In 2 Travel / Cardiff Bus, despite the finding of abuse, Cardiff Bus was not fined by the OFT, due to operation of section 40(3) of the Competition Act 1998, as the behaviour of Cardiff Bus was considered to be “of minor significance”. The CAT decided that the OFT’s decision not to impose a fine due to the conduct being of “minor significance” did not bar it from making an award of exemplary damages.
This is the first time that a claim for damages has been successful in a competition law follow-on claim, and the first time that the CAT has accepted that exemplary damages may be appropriate for such claims. Even though the measure of exemplary damages awarded were not substantial, this case is significant in terms of the discussion and principles for award of exemplary damages in future competition follow-on actions.
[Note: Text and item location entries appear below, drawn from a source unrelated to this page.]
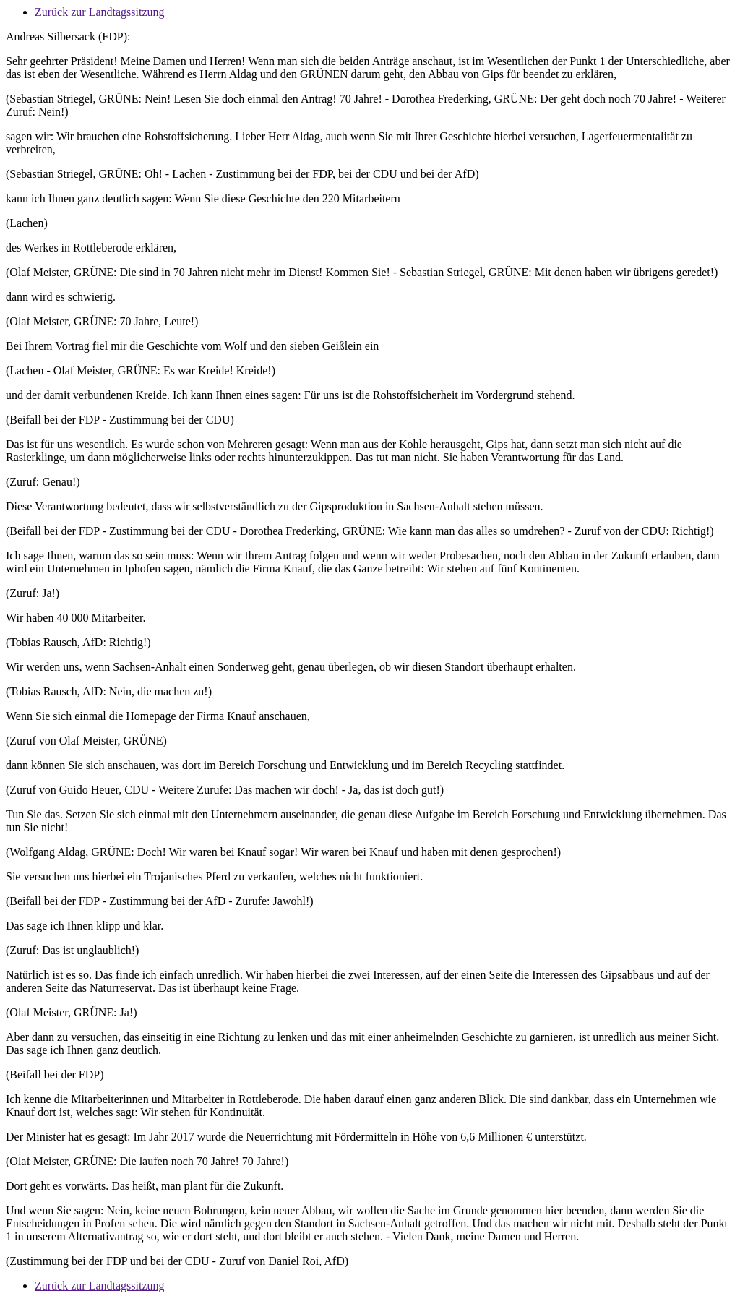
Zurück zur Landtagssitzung (100, 12)
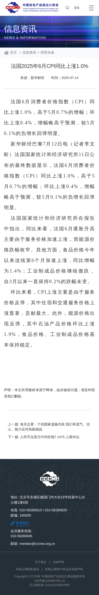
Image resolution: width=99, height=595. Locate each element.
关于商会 (40, 562)
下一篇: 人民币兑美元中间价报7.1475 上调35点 (43, 437)
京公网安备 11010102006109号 (49, 585)
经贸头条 (47, 52)
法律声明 (58, 562)
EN (76, 8)
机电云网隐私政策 (27, 569)
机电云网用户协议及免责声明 (64, 569)
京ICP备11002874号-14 (49, 580)
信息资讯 (29, 52)
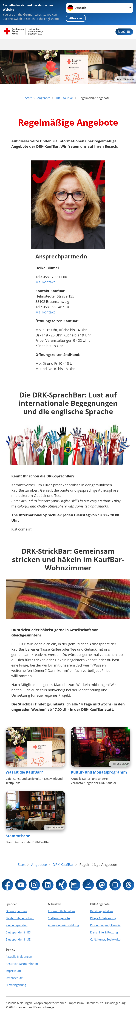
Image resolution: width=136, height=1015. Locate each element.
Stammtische (18, 835)
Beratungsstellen (101, 911)
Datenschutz (14, 978)
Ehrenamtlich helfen (61, 911)
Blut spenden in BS (18, 932)
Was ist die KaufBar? (24, 772)
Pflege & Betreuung (103, 918)
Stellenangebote (59, 918)
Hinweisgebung (16, 985)
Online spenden (16, 911)
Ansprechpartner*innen (22, 964)
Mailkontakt (45, 282)
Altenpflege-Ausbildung (63, 925)
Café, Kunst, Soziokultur (106, 939)
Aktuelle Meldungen (19, 957)
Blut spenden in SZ (18, 939)
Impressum (13, 971)
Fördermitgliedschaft (20, 918)
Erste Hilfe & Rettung (104, 932)
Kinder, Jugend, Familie (105, 925)
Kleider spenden (16, 925)
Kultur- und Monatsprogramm (99, 772)
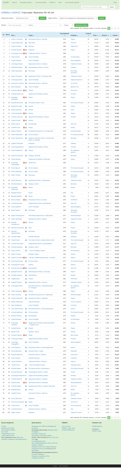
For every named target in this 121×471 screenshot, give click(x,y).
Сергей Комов (15, 240)
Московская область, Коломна (37, 199)
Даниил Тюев (15, 331)
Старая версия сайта (7, 435)
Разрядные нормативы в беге (41, 456)
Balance (73, 257)
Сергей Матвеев (16, 319)
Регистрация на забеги (8, 430)
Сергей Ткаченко (16, 46)
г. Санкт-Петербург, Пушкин (36, 250)
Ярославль (31, 42)
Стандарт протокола (38, 458)
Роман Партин (15, 124)
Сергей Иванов (15, 159)
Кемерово (31, 50)
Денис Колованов (16, 76)
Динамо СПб (74, 87)
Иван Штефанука (16, 305)
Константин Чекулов (17, 83)
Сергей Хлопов (15, 120)
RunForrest (74, 90)
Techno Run (74, 402)
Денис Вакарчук (16, 87)
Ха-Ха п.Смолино (76, 301)
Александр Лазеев (17, 64)
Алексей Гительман (17, 268)
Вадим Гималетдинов (17, 215)
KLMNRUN (74, 199)
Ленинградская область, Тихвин (38, 372)
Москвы (50, 430)
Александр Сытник (17, 53)
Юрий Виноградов (16, 67)
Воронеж (31, 46)
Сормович (74, 358)
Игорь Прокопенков (17, 138)
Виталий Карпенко (17, 354)
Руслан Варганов (16, 398)
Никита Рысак (15, 57)
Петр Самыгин (15, 168)
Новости (14, 2)
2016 (33, 439)
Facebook (4, 439)
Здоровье (74, 236)
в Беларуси (40, 454)
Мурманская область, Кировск (37, 219)
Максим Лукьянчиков (17, 227)
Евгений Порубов (16, 335)
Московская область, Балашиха (38, 382)
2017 (56, 437)
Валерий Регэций (16, 106)
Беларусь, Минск (33, 184)
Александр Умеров (17, 338)
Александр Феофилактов (19, 375)
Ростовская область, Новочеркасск (39, 368)
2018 (53, 437)
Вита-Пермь (74, 335)
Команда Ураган (76, 365)
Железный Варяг (76, 131)
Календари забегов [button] (26, 2)
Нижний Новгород (33, 236)
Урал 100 (73, 124)
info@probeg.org (97, 426)
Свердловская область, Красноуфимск (40, 243)
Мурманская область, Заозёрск (37, 64)
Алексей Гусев (15, 127)
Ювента (73, 264)
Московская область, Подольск (37, 393)
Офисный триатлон (77, 79)
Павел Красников (16, 71)
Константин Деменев (17, 402)
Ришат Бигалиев (16, 294)
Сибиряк (73, 143)
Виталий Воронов (16, 184)
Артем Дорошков (16, 351)
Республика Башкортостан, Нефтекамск (40, 215)
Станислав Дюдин (16, 113)
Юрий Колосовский (17, 155)
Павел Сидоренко (16, 291)
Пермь (30, 335)
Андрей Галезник (16, 282)
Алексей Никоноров (17, 243)
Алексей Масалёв (16, 372)
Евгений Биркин (16, 368)
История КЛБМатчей (68, 430)
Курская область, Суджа (35, 351)
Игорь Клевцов (15, 358)
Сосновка (74, 305)
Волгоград (31, 71)
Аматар (73, 254)
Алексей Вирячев (16, 379)
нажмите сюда (96, 431)
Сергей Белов (15, 405)
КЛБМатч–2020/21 (10, 12)
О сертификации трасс (39, 441)
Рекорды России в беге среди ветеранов (44, 447)
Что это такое (66, 426)
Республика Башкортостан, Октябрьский (40, 131)
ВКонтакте (20, 437)
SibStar (73, 389)
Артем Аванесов (16, 180)
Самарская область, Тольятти (37, 53)
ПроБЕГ (6, 2)
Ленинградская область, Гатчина (38, 67)
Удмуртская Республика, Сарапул (38, 117)
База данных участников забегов (42, 435)
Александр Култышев (17, 264)
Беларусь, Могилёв (34, 155)
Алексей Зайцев (16, 386)
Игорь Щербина (16, 206)
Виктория (73, 138)
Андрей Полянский (17, 143)
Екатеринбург (32, 124)
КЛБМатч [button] (52, 2)
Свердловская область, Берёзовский (39, 203)
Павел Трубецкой (16, 219)
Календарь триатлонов (39, 433)
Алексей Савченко (17, 117)
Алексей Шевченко (17, 312)
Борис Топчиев (15, 175)
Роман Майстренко (17, 134)
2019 (49, 437)
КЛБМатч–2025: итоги (68, 428)
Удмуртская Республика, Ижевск (38, 94)
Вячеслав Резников (17, 261)
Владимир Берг (16, 389)
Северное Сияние (76, 64)
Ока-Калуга (74, 354)
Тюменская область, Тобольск (37, 361)
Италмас (73, 94)
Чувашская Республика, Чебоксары (39, 159)
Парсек (73, 39)
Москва (30, 106)
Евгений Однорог (16, 50)
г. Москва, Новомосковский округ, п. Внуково (41, 257)
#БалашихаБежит (76, 382)
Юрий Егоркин (15, 382)
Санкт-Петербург (33, 57)
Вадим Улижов (15, 412)
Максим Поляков (16, 315)
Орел (30, 227)
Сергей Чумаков (16, 60)
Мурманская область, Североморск (39, 180)
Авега (72, 109)
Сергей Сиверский (17, 298)
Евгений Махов (15, 328)
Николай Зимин (16, 236)
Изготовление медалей (72, 2)
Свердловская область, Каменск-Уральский (41, 386)
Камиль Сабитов (16, 131)
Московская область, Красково (37, 39)
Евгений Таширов (16, 275)
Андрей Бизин (15, 278)
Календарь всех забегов (39, 426)
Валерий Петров (16, 192)
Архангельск (32, 162)
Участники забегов (41, 2)
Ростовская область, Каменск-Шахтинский (41, 240)
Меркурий (74, 351)
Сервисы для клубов (7, 428)
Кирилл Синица (16, 254)
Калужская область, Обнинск (37, 354)
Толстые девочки (76, 405)
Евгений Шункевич (17, 247)
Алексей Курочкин (16, 203)
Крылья (73, 323)
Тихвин (73, 372)
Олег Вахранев (15, 347)
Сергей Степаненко (17, 257)
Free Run (73, 42)
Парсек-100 (74, 46)
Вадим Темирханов (17, 301)
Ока (72, 192)
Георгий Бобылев (16, 409)
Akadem (73, 275)
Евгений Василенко (17, 102)
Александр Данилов (17, 147)
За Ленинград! (75, 57)
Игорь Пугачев (15, 250)
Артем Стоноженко (17, 39)
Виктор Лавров (15, 199)
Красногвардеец (76, 60)
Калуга (30, 192)
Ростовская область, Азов (36, 102)
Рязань (30, 97)
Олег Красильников (17, 308)
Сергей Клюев (15, 365)
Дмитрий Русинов (16, 271)
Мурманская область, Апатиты (37, 282)
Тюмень (30, 90)
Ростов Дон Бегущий (77, 102)
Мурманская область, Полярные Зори (39, 76)
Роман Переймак (16, 171)
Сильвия (73, 67)
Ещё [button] (60, 2)
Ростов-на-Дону (33, 134)
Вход (115, 2)
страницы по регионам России (17, 439)
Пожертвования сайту (8, 433)
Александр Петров (17, 286)
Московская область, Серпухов (37, 83)
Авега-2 (73, 308)
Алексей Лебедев (16, 90)
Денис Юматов (15, 210)
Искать (112, 7)
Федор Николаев (16, 109)
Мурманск (31, 398)
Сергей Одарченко (17, 150)
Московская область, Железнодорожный (40, 308)
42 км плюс (74, 83)
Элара (73, 159)
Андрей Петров (16, 393)
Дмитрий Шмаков (16, 196)
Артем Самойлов (16, 361)
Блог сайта (4, 432)
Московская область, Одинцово (38, 298)
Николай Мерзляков (17, 94)
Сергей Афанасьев (17, 42)
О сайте (3, 426)
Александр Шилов (16, 79)
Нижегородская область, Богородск (39, 271)
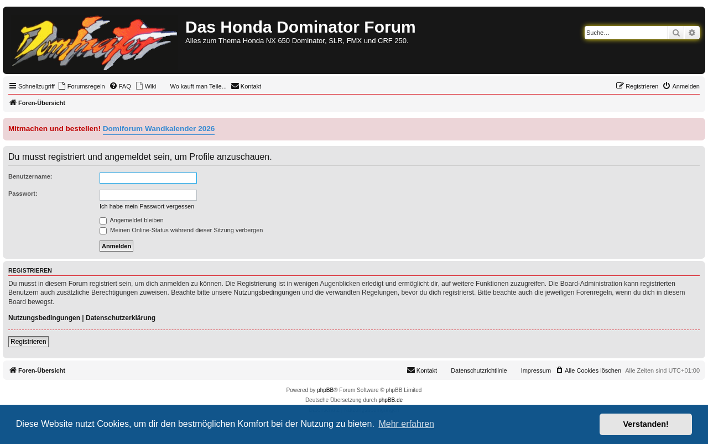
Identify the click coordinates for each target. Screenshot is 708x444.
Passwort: (23, 193)
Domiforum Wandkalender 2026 (159, 128)
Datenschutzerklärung (120, 318)
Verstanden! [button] (646, 424)
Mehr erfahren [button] (406, 424)
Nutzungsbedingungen (44, 318)
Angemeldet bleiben (132, 220)
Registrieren (28, 342)
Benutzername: (30, 176)
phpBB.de (390, 400)
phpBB (325, 390)
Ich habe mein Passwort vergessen (147, 206)
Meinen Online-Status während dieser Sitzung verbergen (181, 230)
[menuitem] (81, 86)
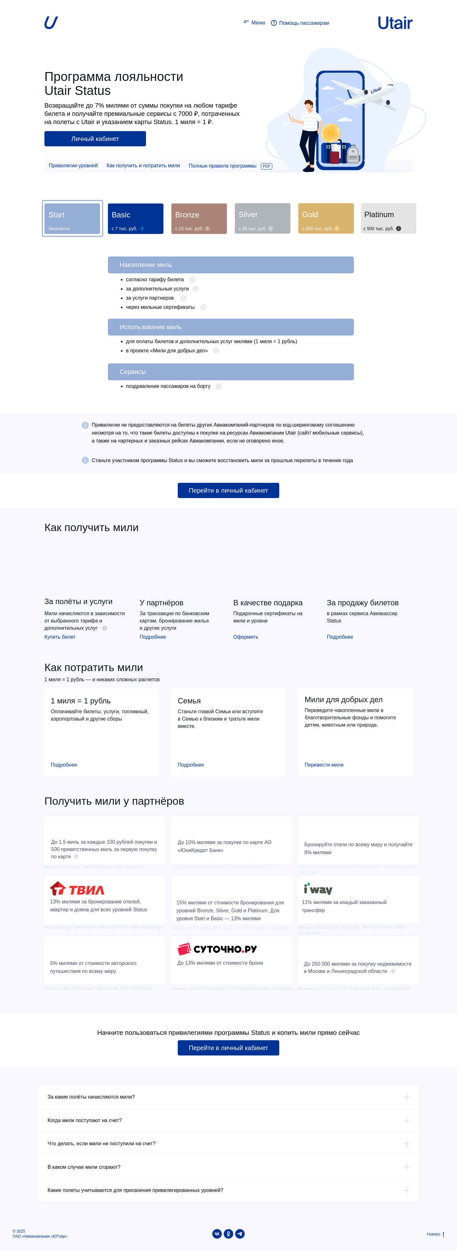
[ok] (228, 1234)
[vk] (217, 1234)
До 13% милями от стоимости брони (220, 963)
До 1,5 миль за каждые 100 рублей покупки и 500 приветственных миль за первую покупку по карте (104, 849)
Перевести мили (324, 765)
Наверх (435, 1234)
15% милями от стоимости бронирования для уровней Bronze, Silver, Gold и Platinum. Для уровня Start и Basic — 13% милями (230, 910)
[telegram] (240, 1234)
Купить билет (60, 637)
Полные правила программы (222, 166)
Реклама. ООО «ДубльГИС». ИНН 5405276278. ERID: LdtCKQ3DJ (230, 928)
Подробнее (153, 637)
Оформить (245, 637)
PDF (266, 166)
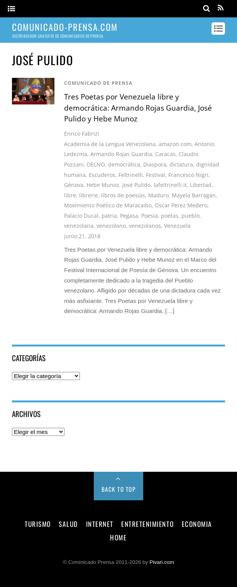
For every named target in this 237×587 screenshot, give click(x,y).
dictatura (181, 164)
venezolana (78, 225)
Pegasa (129, 215)
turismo (38, 524)
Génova (73, 184)
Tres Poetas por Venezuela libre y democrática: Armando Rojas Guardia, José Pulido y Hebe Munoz (138, 108)
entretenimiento (147, 524)
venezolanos (145, 225)
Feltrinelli (130, 174)
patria (109, 215)
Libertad (201, 184)
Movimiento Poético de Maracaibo (108, 205)
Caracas (165, 154)
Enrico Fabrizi (81, 133)
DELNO (96, 164)
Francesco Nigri (188, 174)
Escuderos (102, 174)
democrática (124, 164)
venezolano (111, 225)
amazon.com (175, 144)
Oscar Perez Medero (181, 205)
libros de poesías (123, 195)
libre (70, 195)
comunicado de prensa (98, 83)
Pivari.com (161, 562)
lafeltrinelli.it (170, 184)
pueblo (190, 215)
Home (118, 537)
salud (68, 524)
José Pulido (136, 184)
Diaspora (154, 164)
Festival (155, 174)
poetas (169, 215)
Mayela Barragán (194, 195)
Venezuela (177, 225)
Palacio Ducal (81, 215)
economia (197, 524)
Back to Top (119, 489)
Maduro (158, 195)
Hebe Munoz (102, 184)
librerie (88, 195)
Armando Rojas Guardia (121, 154)
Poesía (149, 215)
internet (99, 524)
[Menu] (11, 9)
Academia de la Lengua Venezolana (110, 144)
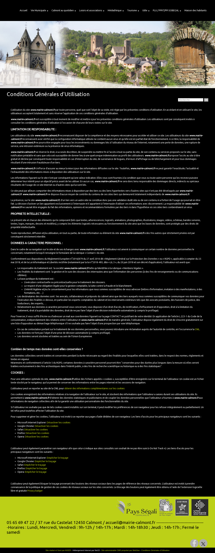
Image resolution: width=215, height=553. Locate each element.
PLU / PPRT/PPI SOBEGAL (166, 10)
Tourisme (132, 10)
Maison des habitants (195, 10)
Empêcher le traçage (57, 457)
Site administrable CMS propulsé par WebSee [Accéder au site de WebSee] (120, 550)
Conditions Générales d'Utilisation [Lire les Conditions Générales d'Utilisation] (155, 550)
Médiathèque (115, 10)
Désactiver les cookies (58, 422)
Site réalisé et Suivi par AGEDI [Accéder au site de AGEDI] (58, 550)
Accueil (23, 10)
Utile (144, 10)
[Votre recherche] (190, 99)
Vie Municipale (38, 10)
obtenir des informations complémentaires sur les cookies (94, 388)
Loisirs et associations (90, 10)
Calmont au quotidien (63, 10)
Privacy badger (35, 490)
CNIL (197, 329)
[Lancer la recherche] (206, 100)
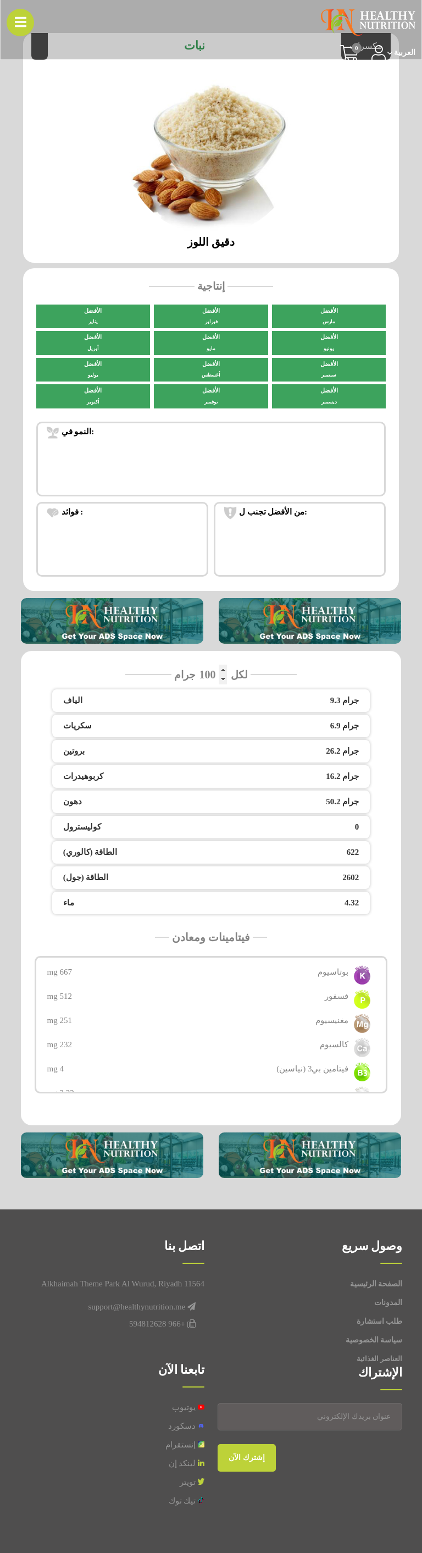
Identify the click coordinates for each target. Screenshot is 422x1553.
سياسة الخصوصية (374, 1340)
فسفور (336, 996)
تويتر (192, 1482)
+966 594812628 (157, 1323)
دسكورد (186, 1426)
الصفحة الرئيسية (376, 1284)
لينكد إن (187, 1463)
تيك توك (187, 1500)
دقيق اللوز (211, 242)
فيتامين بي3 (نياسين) (312, 1068)
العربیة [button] (404, 53)
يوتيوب (188, 1407)
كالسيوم (334, 1044)
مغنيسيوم (331, 1020)
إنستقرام (184, 1444)
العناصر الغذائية (379, 1359)
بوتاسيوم (333, 972)
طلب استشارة (380, 1321)
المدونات (388, 1302)
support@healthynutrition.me (137, 1306)
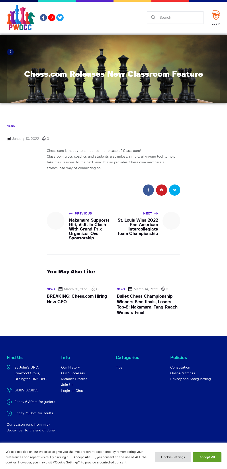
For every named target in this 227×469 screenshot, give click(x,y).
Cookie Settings (173, 457)
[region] (113, 456)
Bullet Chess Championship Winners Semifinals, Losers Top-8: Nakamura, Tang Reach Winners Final (147, 304)
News (11, 125)
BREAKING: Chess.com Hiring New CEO (77, 299)
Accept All (207, 457)
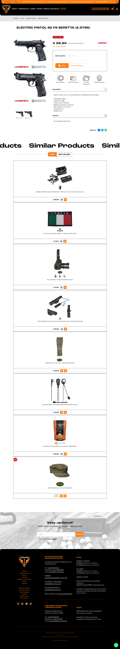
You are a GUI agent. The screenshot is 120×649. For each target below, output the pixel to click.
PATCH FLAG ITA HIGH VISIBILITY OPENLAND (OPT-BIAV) (60, 233)
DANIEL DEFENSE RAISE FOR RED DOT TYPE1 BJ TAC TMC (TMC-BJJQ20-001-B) (60, 192)
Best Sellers (64, 154)
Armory (33, 9)
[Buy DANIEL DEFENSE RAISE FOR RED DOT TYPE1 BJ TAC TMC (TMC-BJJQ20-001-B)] (61, 199)
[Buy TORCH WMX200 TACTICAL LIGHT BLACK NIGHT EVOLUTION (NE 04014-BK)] (61, 329)
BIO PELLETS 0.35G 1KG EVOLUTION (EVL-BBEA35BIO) (60, 446)
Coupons (24, 583)
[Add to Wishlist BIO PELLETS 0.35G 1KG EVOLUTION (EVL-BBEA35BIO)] (65, 454)
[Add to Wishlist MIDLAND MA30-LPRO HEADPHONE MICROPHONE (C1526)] (65, 412)
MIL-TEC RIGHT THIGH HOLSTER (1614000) (60, 279)
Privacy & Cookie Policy (53, 633)
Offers (63, 9)
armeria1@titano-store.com (58, 621)
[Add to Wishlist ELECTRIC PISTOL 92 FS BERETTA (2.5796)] (77, 65)
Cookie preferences (68, 633)
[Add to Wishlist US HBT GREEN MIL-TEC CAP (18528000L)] (65, 495)
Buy (62, 65)
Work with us (24, 598)
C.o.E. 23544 (60, 635)
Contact (24, 594)
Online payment (24, 592)
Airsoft (14, 9)
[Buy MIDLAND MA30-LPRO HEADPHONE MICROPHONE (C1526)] (61, 412)
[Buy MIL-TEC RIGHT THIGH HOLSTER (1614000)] (61, 287)
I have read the (47, 539)
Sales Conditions (24, 588)
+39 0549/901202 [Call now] (66, 2)
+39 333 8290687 (58, 570)
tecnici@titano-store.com (53, 584)
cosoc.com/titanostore (65, 594)
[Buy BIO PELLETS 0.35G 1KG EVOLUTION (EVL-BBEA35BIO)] (61, 454)
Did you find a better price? (76, 43)
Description (80, 89)
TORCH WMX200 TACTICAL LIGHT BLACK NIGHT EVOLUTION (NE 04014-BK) (60, 321)
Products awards (24, 590)
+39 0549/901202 (53, 568)
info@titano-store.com (57, 572)
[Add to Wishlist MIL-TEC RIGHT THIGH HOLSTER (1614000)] (65, 287)
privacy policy (52, 539)
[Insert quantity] (70, 55)
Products (15, 18)
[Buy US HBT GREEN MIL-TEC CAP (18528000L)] (61, 495)
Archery (40, 9)
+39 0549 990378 (53, 617)
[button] (117, 2)
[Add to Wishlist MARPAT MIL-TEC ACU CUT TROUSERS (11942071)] (65, 370)
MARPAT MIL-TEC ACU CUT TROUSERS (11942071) (60, 363)
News (52, 154)
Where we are (24, 596)
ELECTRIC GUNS (43, 18)
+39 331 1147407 (57, 619)
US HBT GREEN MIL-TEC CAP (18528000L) (60, 488)
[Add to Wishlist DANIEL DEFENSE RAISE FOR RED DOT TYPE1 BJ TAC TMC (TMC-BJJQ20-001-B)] (65, 199)
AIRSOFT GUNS (31, 18)
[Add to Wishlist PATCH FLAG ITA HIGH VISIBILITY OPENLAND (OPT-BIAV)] (64, 241)
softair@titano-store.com (42, 2)
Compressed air (23, 9)
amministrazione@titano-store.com (87, 2)
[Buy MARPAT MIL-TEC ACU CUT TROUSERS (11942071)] (61, 370)
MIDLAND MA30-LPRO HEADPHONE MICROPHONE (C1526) (60, 404)
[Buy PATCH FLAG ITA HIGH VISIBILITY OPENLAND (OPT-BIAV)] (61, 241)
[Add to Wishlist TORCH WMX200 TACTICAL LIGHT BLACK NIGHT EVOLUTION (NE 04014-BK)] (65, 329)
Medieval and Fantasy (51, 9)
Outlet (24, 581)
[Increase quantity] (73, 55)
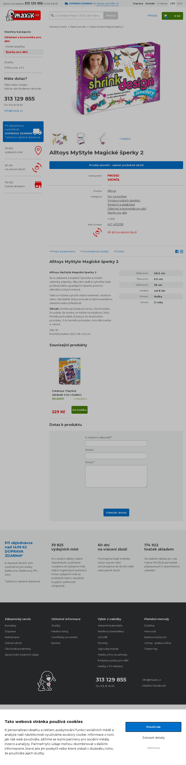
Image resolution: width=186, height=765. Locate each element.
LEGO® (102, 637)
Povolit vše (153, 726)
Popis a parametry (63, 251)
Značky (8, 62)
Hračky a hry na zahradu (112, 654)
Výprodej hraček (108, 648)
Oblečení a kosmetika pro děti (22, 39)
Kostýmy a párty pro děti (113, 660)
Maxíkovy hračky (58, 26)
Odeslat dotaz (116, 512)
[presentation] (116, 496)
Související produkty (95, 251)
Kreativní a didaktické (121, 204)
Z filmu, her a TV (14, 67)
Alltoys (112, 191)
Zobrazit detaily (153, 737)
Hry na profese (117, 196)
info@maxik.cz (13, 110)
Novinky (103, 642)
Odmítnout (153, 747)
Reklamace (12, 637)
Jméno (89, 449)
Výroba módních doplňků (124, 200)
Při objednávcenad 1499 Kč (22, 131)
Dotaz (120, 251)
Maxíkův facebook (154, 685)
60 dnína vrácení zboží (15, 167)
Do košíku (79, 409)
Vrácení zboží (13, 642)
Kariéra (55, 642)
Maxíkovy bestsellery (111, 631)
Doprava (10, 631)
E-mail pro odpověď (97, 437)
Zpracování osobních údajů (22, 654)
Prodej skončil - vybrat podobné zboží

The CAT acknowledged that its judgment may incentivise the claims for exemplary damages in competition cases. However one should note that, following the CAT’s approval of the decision in Devenish Nutrition, exemplary damages still look to be unavailable in the majority of follow-on cases, where the relevant regulator has imposed a fine on the infringing party.
The CAT also emphasised that a finding of infringement by itself will not be sufficient to bring a successful action for exemplary damages, and that in order to bring a successful claim for exemplary damages under competition law it would be necessary to plead with precision the facts that establish that the competition law infringement was executed in either an intentional or reckless manner.